Un maledetto imbroglio

 

Per appunti di cinema vi vogliamo parlare di un regista particolare, Pietro Germi. e del suo migliore film: “Un maledetto imbroglio” del 1959.

Tratto dal romanzo di Carlo Emilio Gadda “Quer pasticciaccio brutto de via Merulana”, rappresenta un perfetto incrocio tra la tensione misteriosa del genere poliziesco e l’ironia, a volte grossolana ma sempre genuina, della commedia all’italiana.
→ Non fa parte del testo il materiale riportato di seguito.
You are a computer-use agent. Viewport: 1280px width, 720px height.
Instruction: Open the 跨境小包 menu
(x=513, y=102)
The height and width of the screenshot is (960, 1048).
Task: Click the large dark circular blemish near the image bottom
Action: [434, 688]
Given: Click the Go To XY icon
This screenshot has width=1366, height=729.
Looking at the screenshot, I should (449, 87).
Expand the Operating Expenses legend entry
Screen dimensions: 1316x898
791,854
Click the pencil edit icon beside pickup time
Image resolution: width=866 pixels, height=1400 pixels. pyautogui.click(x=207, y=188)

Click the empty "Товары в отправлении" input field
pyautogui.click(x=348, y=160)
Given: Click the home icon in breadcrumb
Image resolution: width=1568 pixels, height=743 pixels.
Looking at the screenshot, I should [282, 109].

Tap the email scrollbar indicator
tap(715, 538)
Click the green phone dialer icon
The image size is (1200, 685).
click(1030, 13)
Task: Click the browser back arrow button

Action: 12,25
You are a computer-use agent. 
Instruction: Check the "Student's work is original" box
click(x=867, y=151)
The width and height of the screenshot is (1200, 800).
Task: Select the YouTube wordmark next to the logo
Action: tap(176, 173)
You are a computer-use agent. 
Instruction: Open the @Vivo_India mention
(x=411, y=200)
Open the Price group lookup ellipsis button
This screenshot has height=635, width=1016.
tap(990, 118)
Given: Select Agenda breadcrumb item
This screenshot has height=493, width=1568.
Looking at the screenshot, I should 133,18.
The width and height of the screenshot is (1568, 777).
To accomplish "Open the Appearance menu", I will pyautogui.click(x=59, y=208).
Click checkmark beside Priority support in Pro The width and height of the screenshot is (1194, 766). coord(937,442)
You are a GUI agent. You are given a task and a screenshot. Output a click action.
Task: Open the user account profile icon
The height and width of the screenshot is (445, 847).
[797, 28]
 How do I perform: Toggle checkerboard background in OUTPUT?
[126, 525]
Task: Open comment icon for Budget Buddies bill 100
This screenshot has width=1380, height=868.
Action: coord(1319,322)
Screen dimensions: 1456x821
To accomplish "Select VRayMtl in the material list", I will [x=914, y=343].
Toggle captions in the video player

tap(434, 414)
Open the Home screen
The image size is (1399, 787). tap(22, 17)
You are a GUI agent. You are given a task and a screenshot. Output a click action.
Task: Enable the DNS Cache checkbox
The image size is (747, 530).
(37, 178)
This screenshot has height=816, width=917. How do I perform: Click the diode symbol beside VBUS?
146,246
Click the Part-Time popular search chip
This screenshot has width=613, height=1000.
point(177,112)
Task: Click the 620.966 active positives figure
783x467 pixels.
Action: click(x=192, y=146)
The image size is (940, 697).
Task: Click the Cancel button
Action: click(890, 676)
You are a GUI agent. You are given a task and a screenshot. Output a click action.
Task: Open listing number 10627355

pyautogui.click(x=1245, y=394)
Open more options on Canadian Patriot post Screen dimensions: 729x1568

Perfettamente calato in una Roma fatta di ladri, imbroglioni e disperati non ancora sdoganati poeticamente dalla cultura di Pasolini, da personaggi che nascondono dietro la loro supposta rispettabilità terribili ambiguità ed ipocrisie, di ricatti, bugie, paure ed incontrollabili quanto improvvise esplosioni di violenza, “Un maledetto imbroglio” riesce a mantenersi splendidamente in equilibrio tra la rigida dignità e saldezza di una narrazione condotta con molto mestiere dal regista (genovese, ricordiamolo, ma famoso per rendere impeccabilmente realtà molto lontane da lui, si pensi solo alla Sicilia di “Divorzio all’italiana” – addirittura Oscar per la sceneggiatura – e “Sedotta e abbandonata”) e la vitalistica, sconclusionata ed energica eruzione espressiva dei tanti caratteristi che popolano e determinano con la loro semplice presenza il quadro filmico. Il personaggio interpretato da Saro Urzì, per esempio, pronto a rincantucciarsi in un angolo di un’inquadratura determinante ai fini del racconto per sovradeterminarla e caratterizzarla con il suo sguardo ironico, beffardo, classificante, proprio di chi crede erroneamente di comprendere appieno la situazione, posato su un personaggio interrogato che non riscuote tutte le sue simpatie. E poi i tic (la passione smodata e caricaturale per le donne del brigadiere Oreste), le idiosincrasie (la pettinatura curatissima ai limiti del sospetto dell’ambiguo Anzaloni), le manie (la materialità con cui, sempre Urzì, tira fuori dalle capienti tasche gli infiniti ed invitanti panini al prosciutto), la cialtroneria (Valdarena/Franco Fabrizi, che sembra estratto direttamente da “I vitelloni” di Fellini), l’uso dello scoppiettante dialetto romanesco per inquadrare il milieu (dialetto utilizzato anche per “Sinnò me moro”, la splendida canzone scritta da Germi e Rustichelli – e cantata dalla figlia di quest’ultimo, Alida Chelli), rappresentano l’ideale corollario di un film osservato e raccontato nei suoi più minuti particolari: teso, coinvolgente come fosse un poliziesco americano, ma, contemporaneamente, esplosivo, divertente ed ironico come una riuscita commedia. Amaro e solare, malinconico e straripante, un delle perle di quel sottovalutato regista che è stato Pietro Germi.